Why and How to Avoid Polychlorinated Biphenyls (PCBs)
July 31, 2014
When you’re busily learning about environmental health concerns and their potential to harm your kids, sometimes you come across confusing stuff. Like why do parents need to know anything about a class of chemicals used mainly electronics that hasn’t been manufactured in the U.S. since 1977?
Here’s why: Yes, the manufacture of PCBs was halted in the 70s because of evidence that they build up in the environment and can cause harmful health effects. The EPA deems PCBs “probably carcinogenic.” The issue is that during the time they were being manufactured and used in electrical equipment as well as things like transformers, and capacitors (they don’t burn easily and are good insulators), they entered the air, water, and soil. PCBs remain there today. And even though they’re no longer being manufactured, they are still being released into the environment via hazardous waste sites, and via leaks, improper disposal, and incineration.
Still don’t understand how this can harm your kids or you? Follow the chain a little bit downstream. PCBs build up in sediment in rivers, lakes, and coastal areas. Then they accumulate in fish and marine mammals in levels higher than found in the water. Then you and your family sit down to a lovely seafood dinner and—you guessed it—you eat the PCBs. Farmed seafood isn’t the way to avoid PCBs found in wild fish; its feed usually includes ground-up wild fish containing PCBs. Because of this farmed fish can actually have higher concentrations of PCBs than wild fish.
This is of concern because PCBs have been linked to low birth weight, slowed growth, and interfering with brain—and intellectual—development. Beyond its status as a probable human carcinogen, other studies suggest it can also be toxic to the reproductive system, the immune system, and the thyroid.

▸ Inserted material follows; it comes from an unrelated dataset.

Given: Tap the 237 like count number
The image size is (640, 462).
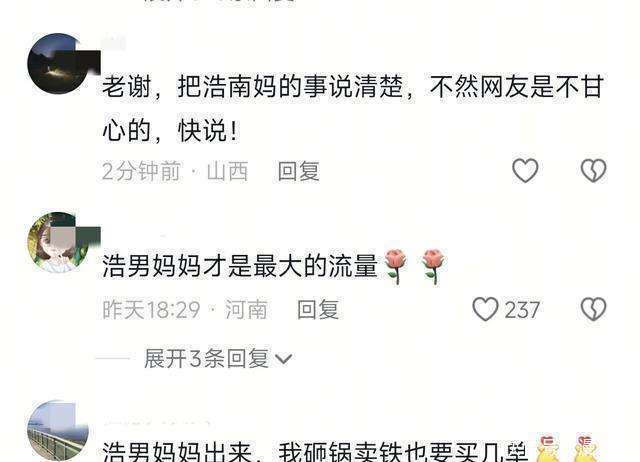Looking at the screenshot, I should point(522,310).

Beyond seafood, people are typically exposed to PCBs via meat (it accumulates in all fatty flesh), breast milk (when mom eats PCBs, she passes them on), and even via old light fixtures. The EPA maintains guidelines online for how to determine if your school has the kind of fixtures that could release PCBs into a classroom. It’s well worth checking with your school administration about these.

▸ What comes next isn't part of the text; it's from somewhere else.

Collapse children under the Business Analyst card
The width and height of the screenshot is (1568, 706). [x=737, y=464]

To lower your family’s PCB intake, minimize the amount of animal fat you eat and make all seafood choices carefully. Thankfully there are many seafood databases online as well as apps for smartphones that list safer fish by contaminants (PCBs and mercury) as well as sustainability. Certain common fish notoriously high in good nutrients are also high in PCBs, including Atlantic as well as farmed salmon. In 2014 the FDA reinforced that isn’t a good idea to remove seafood from your diet entirely, suggesting kids and pregnant moms consume more, not less seafood. Rely on the online databases to find out how many meals of any given fish are safe to eat per month. Cooking fish and meat so the fat drips away from the flesh is another way to reduce the PCBs in your finished meal.